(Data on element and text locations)
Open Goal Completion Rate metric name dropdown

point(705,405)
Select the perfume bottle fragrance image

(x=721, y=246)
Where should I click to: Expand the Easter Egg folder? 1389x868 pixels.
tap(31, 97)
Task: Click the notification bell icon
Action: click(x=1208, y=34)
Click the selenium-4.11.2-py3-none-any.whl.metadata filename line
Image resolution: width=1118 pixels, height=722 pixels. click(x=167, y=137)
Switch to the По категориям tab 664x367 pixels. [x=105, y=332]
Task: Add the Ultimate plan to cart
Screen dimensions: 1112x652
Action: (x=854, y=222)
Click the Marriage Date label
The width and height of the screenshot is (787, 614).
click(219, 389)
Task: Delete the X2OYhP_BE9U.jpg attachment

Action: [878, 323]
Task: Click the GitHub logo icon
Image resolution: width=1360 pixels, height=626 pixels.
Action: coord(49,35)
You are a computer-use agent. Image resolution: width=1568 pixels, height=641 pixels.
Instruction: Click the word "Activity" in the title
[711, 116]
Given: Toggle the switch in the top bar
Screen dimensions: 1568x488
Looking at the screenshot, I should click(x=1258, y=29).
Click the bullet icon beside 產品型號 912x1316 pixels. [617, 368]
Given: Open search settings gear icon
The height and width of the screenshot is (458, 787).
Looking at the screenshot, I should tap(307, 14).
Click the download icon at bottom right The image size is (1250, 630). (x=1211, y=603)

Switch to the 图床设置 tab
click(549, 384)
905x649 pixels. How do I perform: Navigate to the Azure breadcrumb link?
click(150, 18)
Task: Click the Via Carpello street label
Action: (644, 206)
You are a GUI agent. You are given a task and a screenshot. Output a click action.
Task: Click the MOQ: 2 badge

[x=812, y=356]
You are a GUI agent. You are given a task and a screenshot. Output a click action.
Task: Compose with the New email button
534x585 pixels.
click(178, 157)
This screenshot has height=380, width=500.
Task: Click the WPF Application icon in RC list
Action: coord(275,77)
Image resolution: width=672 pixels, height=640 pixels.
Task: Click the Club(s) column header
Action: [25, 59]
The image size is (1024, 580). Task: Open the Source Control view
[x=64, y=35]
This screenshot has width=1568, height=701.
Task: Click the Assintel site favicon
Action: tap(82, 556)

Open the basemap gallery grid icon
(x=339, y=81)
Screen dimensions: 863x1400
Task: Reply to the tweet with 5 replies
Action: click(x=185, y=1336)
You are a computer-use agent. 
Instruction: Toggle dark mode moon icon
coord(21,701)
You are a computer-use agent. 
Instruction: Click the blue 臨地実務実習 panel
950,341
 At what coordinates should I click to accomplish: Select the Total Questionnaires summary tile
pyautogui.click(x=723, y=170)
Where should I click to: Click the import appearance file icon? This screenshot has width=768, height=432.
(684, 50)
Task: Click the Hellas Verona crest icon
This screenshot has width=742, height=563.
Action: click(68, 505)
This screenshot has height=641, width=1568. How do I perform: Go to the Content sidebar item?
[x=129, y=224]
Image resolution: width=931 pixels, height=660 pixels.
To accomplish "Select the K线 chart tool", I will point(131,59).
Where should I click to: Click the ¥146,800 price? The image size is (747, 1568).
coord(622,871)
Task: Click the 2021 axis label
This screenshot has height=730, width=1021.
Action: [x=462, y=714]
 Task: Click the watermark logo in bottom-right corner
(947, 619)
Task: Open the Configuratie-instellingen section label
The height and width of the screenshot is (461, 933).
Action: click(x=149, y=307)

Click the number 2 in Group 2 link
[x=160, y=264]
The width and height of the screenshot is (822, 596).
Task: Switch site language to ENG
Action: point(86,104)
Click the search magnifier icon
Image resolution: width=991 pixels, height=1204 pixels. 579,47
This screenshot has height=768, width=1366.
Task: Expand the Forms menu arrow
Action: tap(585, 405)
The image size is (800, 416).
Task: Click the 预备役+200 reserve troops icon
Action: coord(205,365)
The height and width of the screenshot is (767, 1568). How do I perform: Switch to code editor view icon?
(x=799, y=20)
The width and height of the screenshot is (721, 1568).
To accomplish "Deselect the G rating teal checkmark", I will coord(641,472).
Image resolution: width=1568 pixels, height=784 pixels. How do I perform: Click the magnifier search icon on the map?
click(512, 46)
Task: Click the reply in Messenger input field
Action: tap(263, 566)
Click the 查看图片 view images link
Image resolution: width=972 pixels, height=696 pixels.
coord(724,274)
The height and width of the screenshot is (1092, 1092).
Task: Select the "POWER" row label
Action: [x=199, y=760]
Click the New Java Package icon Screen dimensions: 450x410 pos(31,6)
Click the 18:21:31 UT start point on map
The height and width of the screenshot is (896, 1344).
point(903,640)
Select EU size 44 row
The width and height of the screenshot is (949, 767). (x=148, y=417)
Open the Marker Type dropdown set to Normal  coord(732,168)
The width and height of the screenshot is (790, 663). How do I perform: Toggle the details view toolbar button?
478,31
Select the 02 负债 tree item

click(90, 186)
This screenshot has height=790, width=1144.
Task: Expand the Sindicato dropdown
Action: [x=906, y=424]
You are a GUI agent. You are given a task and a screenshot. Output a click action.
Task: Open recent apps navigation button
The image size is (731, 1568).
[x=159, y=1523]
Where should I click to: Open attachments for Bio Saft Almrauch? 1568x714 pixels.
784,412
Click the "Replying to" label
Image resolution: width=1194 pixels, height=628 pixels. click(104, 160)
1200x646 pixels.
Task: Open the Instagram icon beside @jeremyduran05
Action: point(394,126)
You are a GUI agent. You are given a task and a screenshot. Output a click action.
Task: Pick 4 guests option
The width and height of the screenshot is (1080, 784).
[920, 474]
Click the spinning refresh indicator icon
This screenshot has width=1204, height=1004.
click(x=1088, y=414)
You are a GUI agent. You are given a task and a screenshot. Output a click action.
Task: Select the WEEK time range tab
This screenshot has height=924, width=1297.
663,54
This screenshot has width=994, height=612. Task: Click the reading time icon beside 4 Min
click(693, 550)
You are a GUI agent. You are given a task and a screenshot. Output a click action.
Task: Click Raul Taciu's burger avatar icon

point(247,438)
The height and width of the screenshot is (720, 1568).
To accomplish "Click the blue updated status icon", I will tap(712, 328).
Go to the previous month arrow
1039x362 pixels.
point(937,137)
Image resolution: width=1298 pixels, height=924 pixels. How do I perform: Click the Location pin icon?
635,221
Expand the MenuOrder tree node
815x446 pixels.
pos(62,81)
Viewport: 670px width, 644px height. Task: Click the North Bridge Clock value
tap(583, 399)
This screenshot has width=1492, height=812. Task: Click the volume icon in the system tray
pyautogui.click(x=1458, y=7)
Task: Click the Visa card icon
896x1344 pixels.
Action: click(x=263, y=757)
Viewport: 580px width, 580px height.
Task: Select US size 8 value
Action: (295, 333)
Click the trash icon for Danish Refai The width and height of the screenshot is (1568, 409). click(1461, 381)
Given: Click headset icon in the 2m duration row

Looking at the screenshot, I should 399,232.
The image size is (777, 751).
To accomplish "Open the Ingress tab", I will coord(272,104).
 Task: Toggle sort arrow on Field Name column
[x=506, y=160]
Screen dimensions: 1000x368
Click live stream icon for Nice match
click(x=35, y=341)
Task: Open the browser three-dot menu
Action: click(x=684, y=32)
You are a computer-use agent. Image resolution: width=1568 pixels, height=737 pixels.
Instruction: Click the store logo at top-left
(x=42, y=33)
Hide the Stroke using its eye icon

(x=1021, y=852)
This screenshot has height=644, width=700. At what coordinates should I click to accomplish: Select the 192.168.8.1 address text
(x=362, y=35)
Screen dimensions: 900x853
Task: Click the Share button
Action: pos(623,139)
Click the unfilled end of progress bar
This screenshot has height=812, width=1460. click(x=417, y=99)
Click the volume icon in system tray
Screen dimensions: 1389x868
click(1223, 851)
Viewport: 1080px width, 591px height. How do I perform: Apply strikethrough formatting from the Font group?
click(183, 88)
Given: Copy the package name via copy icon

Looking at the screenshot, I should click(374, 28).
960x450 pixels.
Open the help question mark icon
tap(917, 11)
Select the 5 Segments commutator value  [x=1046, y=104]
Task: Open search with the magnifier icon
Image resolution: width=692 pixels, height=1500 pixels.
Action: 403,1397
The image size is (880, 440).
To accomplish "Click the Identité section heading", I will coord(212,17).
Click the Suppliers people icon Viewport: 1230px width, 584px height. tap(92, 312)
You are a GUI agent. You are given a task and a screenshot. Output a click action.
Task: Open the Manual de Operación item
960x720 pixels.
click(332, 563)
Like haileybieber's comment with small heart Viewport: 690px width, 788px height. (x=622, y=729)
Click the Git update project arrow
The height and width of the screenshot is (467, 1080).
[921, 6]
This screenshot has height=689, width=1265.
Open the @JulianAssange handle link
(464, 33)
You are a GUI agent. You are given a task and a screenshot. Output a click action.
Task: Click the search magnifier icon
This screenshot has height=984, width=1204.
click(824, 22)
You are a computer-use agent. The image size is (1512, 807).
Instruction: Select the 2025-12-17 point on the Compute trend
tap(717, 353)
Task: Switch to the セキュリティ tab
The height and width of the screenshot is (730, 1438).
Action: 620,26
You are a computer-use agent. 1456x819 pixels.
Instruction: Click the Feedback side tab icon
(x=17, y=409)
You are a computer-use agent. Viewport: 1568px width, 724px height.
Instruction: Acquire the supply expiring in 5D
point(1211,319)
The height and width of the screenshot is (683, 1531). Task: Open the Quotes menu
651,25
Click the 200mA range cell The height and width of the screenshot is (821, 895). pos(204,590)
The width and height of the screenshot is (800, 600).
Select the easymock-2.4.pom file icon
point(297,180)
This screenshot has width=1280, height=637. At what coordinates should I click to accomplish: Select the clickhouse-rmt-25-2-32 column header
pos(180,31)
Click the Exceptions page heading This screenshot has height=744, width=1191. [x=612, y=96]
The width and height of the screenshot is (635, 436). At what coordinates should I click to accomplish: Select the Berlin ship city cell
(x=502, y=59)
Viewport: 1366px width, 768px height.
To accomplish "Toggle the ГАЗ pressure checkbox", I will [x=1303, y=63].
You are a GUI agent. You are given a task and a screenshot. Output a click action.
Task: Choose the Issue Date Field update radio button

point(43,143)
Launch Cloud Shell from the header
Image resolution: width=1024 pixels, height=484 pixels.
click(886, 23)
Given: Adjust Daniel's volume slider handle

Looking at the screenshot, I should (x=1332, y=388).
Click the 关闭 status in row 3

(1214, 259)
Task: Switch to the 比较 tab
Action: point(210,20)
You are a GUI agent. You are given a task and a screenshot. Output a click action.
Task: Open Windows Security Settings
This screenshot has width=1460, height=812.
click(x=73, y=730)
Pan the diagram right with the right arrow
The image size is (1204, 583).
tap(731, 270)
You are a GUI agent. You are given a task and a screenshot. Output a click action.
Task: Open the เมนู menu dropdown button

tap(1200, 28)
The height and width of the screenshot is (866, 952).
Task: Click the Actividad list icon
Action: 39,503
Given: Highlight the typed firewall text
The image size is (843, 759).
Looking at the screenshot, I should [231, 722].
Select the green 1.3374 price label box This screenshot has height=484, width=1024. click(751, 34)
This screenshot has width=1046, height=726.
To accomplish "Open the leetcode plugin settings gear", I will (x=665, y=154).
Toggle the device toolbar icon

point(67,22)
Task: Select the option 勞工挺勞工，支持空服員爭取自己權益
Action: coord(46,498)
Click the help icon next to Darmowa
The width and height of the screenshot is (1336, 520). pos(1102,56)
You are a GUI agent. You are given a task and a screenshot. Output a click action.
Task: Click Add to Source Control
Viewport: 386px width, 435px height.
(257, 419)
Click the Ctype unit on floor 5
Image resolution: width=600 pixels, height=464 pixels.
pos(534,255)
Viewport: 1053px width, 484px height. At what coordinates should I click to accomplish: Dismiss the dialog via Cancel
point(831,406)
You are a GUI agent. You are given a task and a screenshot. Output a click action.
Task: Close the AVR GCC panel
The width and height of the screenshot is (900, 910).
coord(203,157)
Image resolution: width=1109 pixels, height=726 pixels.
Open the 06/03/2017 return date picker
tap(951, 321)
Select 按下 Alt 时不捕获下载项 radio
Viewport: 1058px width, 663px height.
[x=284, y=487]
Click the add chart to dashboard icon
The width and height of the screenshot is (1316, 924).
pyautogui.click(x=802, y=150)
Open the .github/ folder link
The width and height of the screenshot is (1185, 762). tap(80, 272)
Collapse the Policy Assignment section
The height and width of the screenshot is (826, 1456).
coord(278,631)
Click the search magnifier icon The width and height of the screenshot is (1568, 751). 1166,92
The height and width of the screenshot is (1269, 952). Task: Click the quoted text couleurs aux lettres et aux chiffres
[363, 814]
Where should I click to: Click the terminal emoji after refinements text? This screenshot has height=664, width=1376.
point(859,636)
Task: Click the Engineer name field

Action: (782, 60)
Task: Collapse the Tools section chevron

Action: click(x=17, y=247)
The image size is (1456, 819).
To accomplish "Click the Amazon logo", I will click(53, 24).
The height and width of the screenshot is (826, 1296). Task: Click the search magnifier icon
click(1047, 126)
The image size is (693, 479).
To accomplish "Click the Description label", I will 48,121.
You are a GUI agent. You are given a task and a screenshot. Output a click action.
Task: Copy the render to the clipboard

[EXERCISE REQUIREMENTS]: Please copy the stretch of data from its first line through the line containing "Action: click(x=1208, y=34)" without changing anything.

[TASK RESULT]:
Open Goal Completion Rate metric name dropdown

point(705,405)
Select the perfume bottle fragrance image

(x=721, y=246)
Where should I click to: Expand the Easter Egg folder? 1389x868 pixels.
tap(31, 97)
Task: Click the notification bell icon
Action: click(x=1208, y=34)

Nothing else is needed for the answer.